> **Try it**
Return the line containing "Task: Enable Remplacer" together with every later line up to the end of the records, exactly and with no pictures; return nothing else.
○ ○ ○ ○ ○
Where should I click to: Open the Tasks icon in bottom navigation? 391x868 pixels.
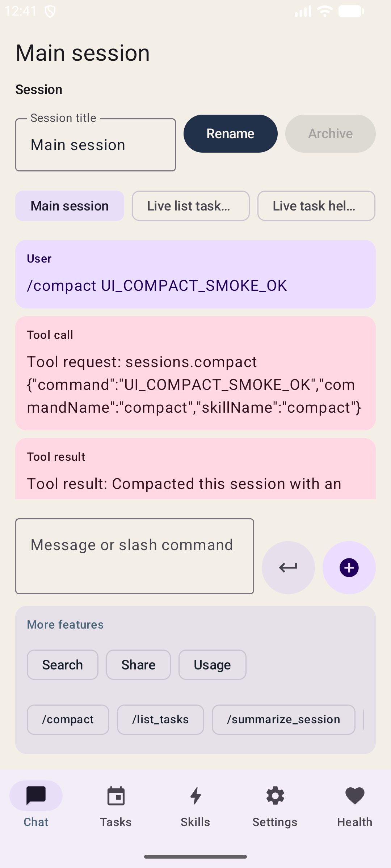pyautogui.click(x=115, y=796)
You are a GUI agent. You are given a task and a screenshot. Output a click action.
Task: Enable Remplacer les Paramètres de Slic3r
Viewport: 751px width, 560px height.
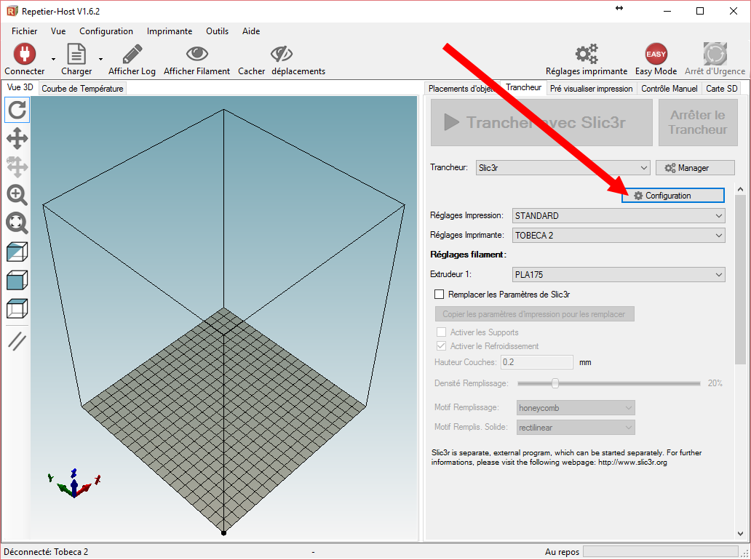point(439,295)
○ ○ ○ ○ ○
> **Answer section**
Task: Enable Remplacer les Paramètres de Slic3r
Viewport: 751px width, 560px height.
point(439,295)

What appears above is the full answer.